Opinion
2014-05-7
Joel B. Rudin, New York, N.Y., for appellant. Kenneth P. Thompson, District Attorney, Brooklyn, N.Y. (Leonard Joblove, Keith Dolan, and Michael Brenner of counsel), for respondent.
Joel B. Rudin, New York, N.Y., for appellant. Kenneth P. Thompson, District Attorney, Brooklyn, N.Y. (Leonard Joblove, Keith Dolan, and Michael Brenner of counsel), for respondent.
RANDALL T. ENG, P.J., ROBERT J. MILLER, SYLVIA O. HINDS–RADIX, and JOSEPH J. MALTESE, JJ.
Appeal by the defendant from a judgment of the Supreme Court, Kings County (Mangano, Jr., J.), rendered December 9, 2011, convicting him of murder in the second degree, upon a jury verdict, and imposing sentence.
ORDERED that the judgment is affirmed.
The Supreme Court providently exercised its discretion in denying the defendant's application to reopen the suppression hearing based on the testimony adduced at the trial. The defendant failed to show that additional pertinent facts had been discovered which would have affected the hearing court's determination ( seeCPL 710.40[4]; People v. Clark, 88 N.Y.2d 552, 555, 647 N.Y.S.2d 479, 670 N.E.2d 980;People v. Miller, 57 A.D.3d 568, 869 N.Y.S.2d 150;see also Miranda v. Arizona, 384 U.S. 436, 475, 86 S.Ct. 1602, 16 L.Ed.2d 694). The trial testimony of the police officer who translated the Miranda warnings to the defendant had only minor inconsistencies with his hearing testimony, and the defendant failed to raise more than an issue of credibility ( see People v. Rosa, 231 A.D.2d 534, 536, 665 N.Y.S.2d 668;cf. People v. Velez, 39 A.D.3d 38, 43, 829 N.Y.S.2d 209).

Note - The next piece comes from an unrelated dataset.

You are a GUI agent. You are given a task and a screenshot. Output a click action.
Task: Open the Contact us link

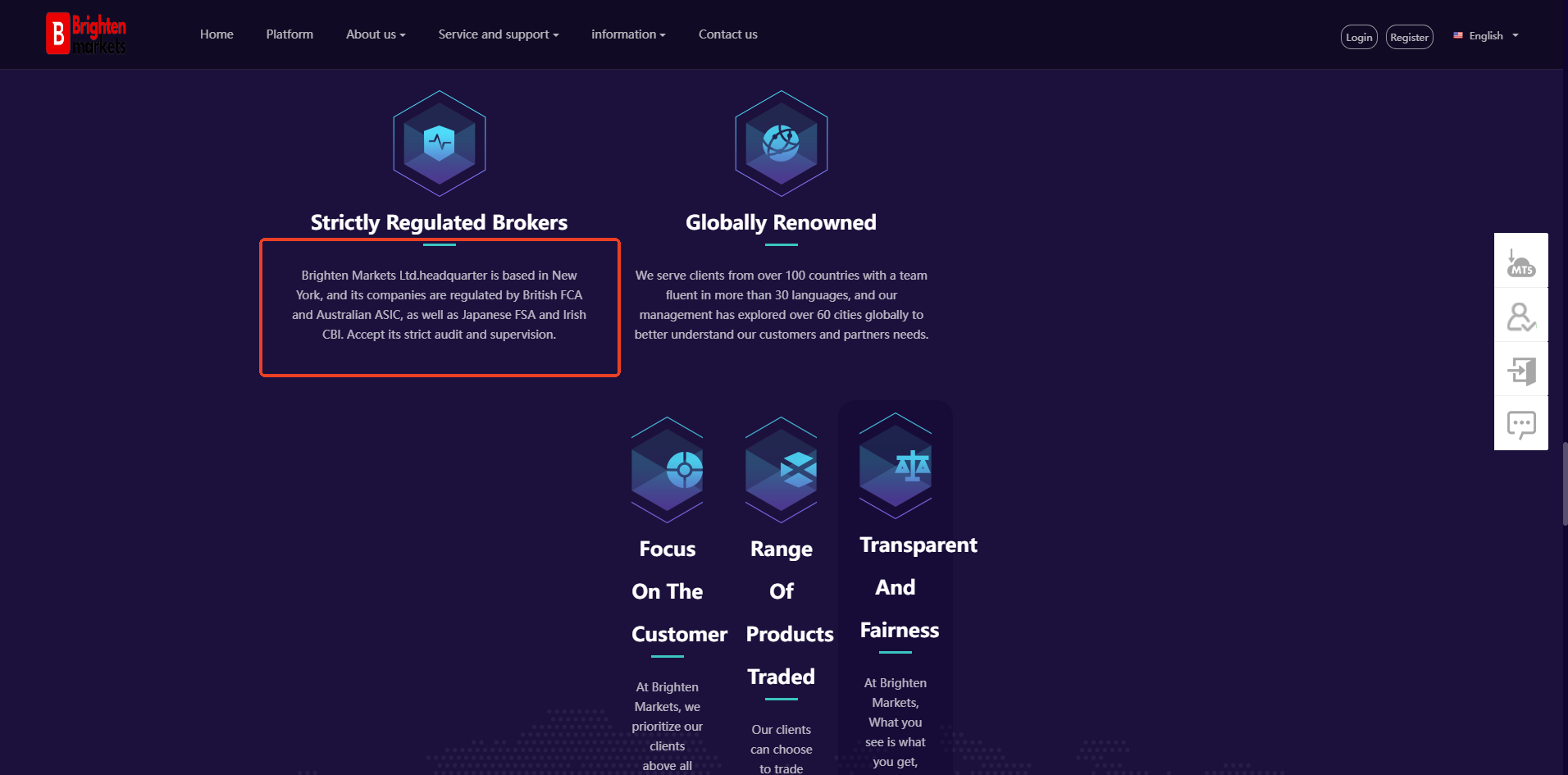tap(728, 34)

The Supreme Court providently exercised its discretion in denying the defendant's motion to admit his alleged accomplice's statement as a declaration against penal interest ( see People v. Shabazz, 22 N.Y.3d 896, 898, 977 N.Y.S.2d 141, 999 N.E.2d 504;People v. Settles, 46 N.Y.2d 154, 167–170, 412 N.Y.S.2d 874, 385 N.E.2d 612). The statement was “largely exculpatory and made under circumstances which suggest that [it was] intended to minimize [the] declarant's criminal involvement” ( People v. Singh, 47 A.D.3d 733, 734, 849 N.Y.S.2d 606;see People v. Toussaint, 74 A.D.3d 846, 902 N.Y.S.2d 165;People v. Carter, 276 A.D.2d 347, 714 N.Y.S.2d 459). Since the statement was properly excluded as inadmissible hearsay, the defendant's contention that his constitutional right to present a defense was violated is without merit ( see People v. Simmons, 84 A.D.3d 1120, 924 N.Y.S.2d 273;People v. Cepeda, 208 A.D.2d 364, 616 N.Y.S.2d 737).
The Supreme Court properly charged the jury on accessorial liability and transferred intent ( see People v. Slacks, 90 N.Y.2d 850, 660 N.Y.S.2d 863, 683 N.E.2d 769;People v. Fernandez, 88 N.Y.2d 777, 650 N.Y.S.2d 625, 673 N.E.2d 910;People v. Powell, 304 A.D.2d 410, 757 N.Y.S.2d 297;Penal Law § 20.00).
The prosecutor's comments during summation were fair comment on the evidence ( see People v. Ashwal, 39 N.Y.2d 105, 109, 383 N.Y.S.2d 204, 347 N.E.2d 564;People v. Sanabria, 110 A.D.3d 1010, 973 N.Y.S.2d 326).